* EXERCISE DESCRIPTION *
Only one stretch of the data below is wanted: the lines starting at the one with "Instruction: Open the Surface menu" and ending at the one with "Viewport: 1600px width, 939px height.", both included, given again exactly.

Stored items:
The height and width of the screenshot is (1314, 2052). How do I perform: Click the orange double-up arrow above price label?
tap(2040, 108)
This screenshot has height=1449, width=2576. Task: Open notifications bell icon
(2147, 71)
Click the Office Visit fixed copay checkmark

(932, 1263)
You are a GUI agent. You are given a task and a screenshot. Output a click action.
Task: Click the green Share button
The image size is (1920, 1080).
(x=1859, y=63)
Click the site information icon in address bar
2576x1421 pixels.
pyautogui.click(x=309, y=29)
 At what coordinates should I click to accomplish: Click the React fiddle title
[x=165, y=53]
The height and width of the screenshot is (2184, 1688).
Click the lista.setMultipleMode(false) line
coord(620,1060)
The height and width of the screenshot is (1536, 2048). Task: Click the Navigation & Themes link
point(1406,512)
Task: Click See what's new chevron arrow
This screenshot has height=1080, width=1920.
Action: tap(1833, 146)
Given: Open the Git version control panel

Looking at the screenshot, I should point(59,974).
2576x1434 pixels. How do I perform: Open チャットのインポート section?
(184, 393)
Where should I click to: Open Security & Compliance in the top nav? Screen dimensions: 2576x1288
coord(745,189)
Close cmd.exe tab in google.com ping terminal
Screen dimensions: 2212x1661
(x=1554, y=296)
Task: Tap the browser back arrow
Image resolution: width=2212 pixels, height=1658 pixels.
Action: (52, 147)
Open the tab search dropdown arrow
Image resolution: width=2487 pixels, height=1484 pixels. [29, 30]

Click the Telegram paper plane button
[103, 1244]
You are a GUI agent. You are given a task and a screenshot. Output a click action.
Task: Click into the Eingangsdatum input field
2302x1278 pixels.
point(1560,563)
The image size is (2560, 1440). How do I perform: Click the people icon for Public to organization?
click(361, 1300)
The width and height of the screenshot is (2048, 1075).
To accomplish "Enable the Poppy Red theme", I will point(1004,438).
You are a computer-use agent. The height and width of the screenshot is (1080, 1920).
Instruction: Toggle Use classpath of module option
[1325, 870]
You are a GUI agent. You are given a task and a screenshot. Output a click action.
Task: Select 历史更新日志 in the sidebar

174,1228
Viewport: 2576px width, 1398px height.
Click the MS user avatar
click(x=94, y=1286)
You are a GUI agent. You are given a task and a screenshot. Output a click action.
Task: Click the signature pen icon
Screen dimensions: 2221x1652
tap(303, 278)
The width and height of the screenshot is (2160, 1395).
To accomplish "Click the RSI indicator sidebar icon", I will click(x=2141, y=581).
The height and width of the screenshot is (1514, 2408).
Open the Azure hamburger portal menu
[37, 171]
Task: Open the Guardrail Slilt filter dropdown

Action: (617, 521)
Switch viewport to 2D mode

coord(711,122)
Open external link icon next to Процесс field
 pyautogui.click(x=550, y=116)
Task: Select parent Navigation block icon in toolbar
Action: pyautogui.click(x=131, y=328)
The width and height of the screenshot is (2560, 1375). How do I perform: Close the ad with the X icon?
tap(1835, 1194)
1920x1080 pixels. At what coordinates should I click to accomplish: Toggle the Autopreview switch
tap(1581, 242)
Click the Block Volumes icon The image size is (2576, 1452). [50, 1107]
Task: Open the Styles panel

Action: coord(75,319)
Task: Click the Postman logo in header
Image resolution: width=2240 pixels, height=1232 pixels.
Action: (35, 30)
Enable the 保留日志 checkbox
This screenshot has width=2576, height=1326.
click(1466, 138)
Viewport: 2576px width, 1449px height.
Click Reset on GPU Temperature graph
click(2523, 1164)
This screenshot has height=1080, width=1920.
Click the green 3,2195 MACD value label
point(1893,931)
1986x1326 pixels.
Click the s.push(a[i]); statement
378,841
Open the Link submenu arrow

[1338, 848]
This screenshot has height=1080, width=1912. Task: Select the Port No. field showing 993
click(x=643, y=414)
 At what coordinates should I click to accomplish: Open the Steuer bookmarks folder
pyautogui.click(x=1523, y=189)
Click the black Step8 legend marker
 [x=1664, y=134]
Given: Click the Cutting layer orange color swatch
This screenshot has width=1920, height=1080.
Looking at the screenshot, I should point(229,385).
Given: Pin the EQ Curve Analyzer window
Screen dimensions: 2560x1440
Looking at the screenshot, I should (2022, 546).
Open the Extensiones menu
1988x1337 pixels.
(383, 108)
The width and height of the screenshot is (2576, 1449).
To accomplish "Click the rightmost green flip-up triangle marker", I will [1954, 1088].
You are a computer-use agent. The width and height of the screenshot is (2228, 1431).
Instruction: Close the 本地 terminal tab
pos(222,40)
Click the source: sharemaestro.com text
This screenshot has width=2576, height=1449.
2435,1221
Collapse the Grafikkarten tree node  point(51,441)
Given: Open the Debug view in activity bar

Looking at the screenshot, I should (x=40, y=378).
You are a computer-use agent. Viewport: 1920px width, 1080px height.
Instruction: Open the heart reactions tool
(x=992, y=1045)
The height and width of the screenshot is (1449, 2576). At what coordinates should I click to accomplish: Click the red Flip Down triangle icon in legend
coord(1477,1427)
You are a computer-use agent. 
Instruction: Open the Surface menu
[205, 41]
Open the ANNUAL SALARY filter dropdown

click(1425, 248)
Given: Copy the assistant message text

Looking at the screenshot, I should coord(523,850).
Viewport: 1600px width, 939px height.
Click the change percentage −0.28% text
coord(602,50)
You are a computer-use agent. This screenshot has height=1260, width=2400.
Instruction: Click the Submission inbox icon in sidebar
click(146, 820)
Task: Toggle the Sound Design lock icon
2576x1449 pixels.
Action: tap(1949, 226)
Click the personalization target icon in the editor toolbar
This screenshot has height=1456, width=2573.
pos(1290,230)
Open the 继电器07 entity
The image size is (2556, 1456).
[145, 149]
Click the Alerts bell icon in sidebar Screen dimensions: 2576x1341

* EXERCISE SOLUTION *
Instruction: Open the Surface menu
[205, 41]
Open the ANNUAL SALARY filter dropdown

click(1425, 248)
Given: Copy the assistant message text

Looking at the screenshot, I should coord(523,850).
Viewport: 1600px width, 939px height.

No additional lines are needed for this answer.